One of the things I like about Clamp is that not only do they have a lot of imagination and a great sense of style, but they always try to go for something in a new genre, as opposed just doing the same genre over and over in order to milking their same old cash cows that brought them success (after all, they use their infamous cameos for that ^^;). Angelic Layer is their shounen fighting series: it’s about a nationwide tournament where people battle against each other with children’s toys brought to life. So yeah, it’s a notorious genre if anything, but along the way this series made me drop my scepsis and doubts completely.
It’s hard to see this from a distance, though. Nearly every single battle follows the same formula: Misaki (the lead character) enters battle, Misaki has trouble defeating her opponent, Misaki wins battle. As this series deals with a tournament, the opponents and outcomes for each battle is very heavily influenced by the writers in order to keep the plot on the correct path (after all, you wouldn’t have much of a series if Misaki lost and got kicked out of the tournament halfway through). But it all just doesn’t matter in the end, because Misaki is SO DANM adorable.
In fact, aside from the above mentioned predictability issues, I don’t have any problems with this series at all. This is simply a series that’s fun to watch, and throughout the series it never forgets that it’s supposed to have a consistently fun and fast-paced atmosphere. Even though you know that Misaki is going to win, you just can’t help but root for her, and during the fights it’s always fun to see what’s happening behind the scenes. Most of the characters are fleshed out and developed really well, and this prevents all of the battles from getting boring, and they continue to deliver.

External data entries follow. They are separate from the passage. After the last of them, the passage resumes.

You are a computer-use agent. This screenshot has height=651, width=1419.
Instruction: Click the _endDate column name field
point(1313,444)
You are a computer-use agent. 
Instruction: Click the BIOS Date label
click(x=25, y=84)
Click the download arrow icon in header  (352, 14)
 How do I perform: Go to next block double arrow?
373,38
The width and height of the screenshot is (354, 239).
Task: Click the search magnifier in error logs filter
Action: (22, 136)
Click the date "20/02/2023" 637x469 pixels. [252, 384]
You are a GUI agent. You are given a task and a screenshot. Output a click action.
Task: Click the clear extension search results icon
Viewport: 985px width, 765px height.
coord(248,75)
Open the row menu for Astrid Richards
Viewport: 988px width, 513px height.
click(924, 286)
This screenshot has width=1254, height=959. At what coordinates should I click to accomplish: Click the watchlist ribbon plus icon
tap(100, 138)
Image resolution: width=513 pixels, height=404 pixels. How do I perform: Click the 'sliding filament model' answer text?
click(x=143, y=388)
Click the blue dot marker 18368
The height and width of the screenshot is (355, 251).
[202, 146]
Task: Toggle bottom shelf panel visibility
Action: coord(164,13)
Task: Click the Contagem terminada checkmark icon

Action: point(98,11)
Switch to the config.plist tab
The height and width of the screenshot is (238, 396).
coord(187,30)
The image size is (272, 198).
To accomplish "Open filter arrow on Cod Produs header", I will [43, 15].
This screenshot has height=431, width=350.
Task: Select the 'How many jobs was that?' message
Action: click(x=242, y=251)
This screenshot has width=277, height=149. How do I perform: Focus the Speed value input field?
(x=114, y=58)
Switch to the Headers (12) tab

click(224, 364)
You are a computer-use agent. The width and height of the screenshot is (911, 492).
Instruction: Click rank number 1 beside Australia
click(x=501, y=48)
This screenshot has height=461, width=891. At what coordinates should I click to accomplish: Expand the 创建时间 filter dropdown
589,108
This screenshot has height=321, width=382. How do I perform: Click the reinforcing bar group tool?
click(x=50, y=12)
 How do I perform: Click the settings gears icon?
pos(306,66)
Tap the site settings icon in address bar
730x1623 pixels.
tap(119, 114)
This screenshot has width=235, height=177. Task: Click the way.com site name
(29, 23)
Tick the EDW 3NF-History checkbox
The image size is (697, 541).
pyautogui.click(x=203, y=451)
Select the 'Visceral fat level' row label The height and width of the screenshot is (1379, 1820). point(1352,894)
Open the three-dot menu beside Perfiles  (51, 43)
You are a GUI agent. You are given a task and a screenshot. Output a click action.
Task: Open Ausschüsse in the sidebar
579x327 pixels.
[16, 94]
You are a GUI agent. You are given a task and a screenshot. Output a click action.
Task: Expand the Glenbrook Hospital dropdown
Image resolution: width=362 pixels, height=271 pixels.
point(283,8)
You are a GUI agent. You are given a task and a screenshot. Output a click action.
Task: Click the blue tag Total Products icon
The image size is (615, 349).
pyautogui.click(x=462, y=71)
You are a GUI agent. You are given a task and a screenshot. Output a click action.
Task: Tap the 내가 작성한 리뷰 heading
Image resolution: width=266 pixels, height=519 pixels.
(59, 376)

In terms of eye candy, this series also delivers. Bones may not be the perfect studio, but these guys do know their animation. The character-designs look simple, yet very appealing (as expected from Clamp), and they’re brought alive really well in animation. The fights also consist out of mostly hand-to-hand combat, and while the action doesn’t look flashy at all, it is full of life and emotion. When the characters are fighting, there are hardly any close-ups or other cheap animation tricks used. Instead, we get real nicely animated fights that remain fun to watch.
What also sets this series apart from all other shounen fighting series is the lack of a villain, or for that matter any character who even bears a resemblance to one. In this series there is no “I’m going to use the powers of a bunch of child’s toys in order to somehow destroy the world. Mua ha ha ha”. There is an overarching storyline, but for once this is aimed at the characters, instead of the plot. Because of this, this series may abuse the “parents gone”-trope a bit at times, but the results make up for it.
To close off, even though we have a manga adaptation here, it is one of those few manga adaptations which fits perfectly into the time frame of 26 episodes. It’s especially surprising since quite a few of Bones’ series have their pacing issues, but Angelic Layer never feels too slow or too fast. No episode feels wasted or useless and the creators did a really good job in planning this series correctly. Obviously you don’t want to watch this series for a complicated plot, or heart-wrenching drama, but for those who are looking for a fun fighting series with adorable characters that may sacrifice its plot at times, then this series isn’t going to disappoint.